Norm from Cheers - some of his best:

"What's new, Normie?"

"Terrorists, Sam. They've taken over my stomach and they're

demanding beer."

===========

"What'd you like, Normie?"

"A reason to live. Give me another beer."

===========

"What'll you have, Normie?"

"Well, I'm in a gambling mood Sammy. I'll take a glass of

whatever comes out of the tap."

"Looks like beer, Norm."

"Call me Mister Lucky."

===========

"Hey Norm, how's the world been treating you?"

"Like a baby treats a diaper."

===========

"Hey Mr. Peterson, there's a cold one waiting for you."

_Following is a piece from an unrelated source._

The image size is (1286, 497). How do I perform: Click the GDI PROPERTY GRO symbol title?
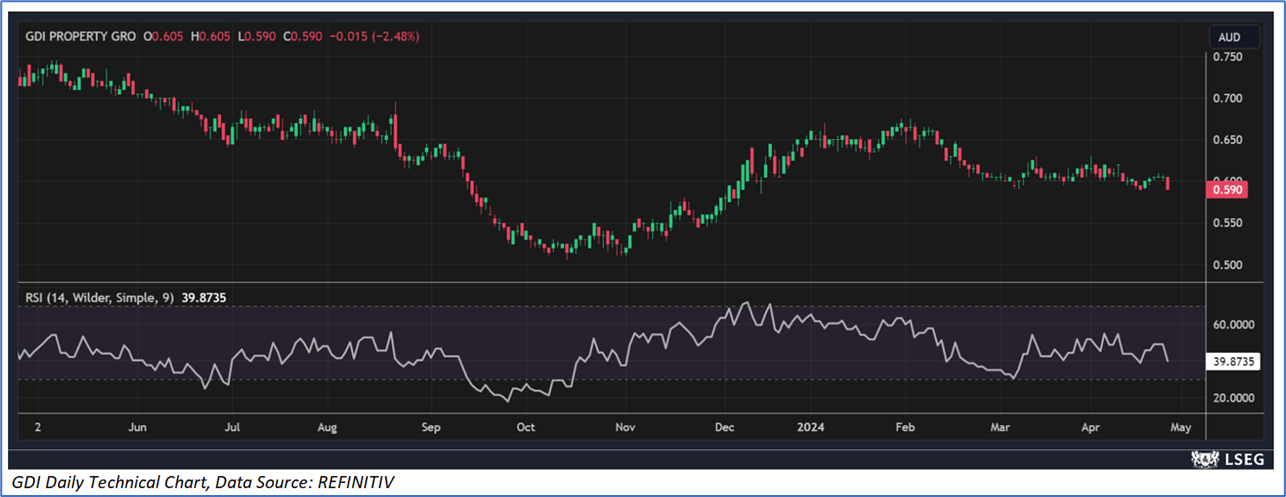coord(81,36)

"I know, if she calls, I'm not here."

===========

"What's going on, Mr. Peterson?"

"A flashing sign in my gut that says, 'Insert beer here.'"

===========

"Whatcha up to, Norm?"

"My ideal weight if I were eleven feet tall."

===========

"How's it going, Mr. Peterson?"

"Poor."

"I'm sorry to hear that."

"No, I mean pour."

===========

"How's life treating you, Norm?"

"Like it caught me sleeping with its wife."

===========

"Women. Can't live with 'em...pass the beer nuts."

===========

"What's going down, Normie?"

"My butt cheeks on that bar stool."

===========

"Pour you a beer, Mr. Peterson?"

"Alright, but stop me at one...make that one-thirty."

===========

"What's the story, Norm?"

"Boy meets beer. Boy drinks beer. Boy meets another beer."

===========

"Can I pour you a beer, Mr. Peterson?"

"A little early, isn't it, Woody?"

"For a beer?"

"No, for stupid questions."

===========

"What's shaking, Norm?"

"All four cheeks & a couple of chins."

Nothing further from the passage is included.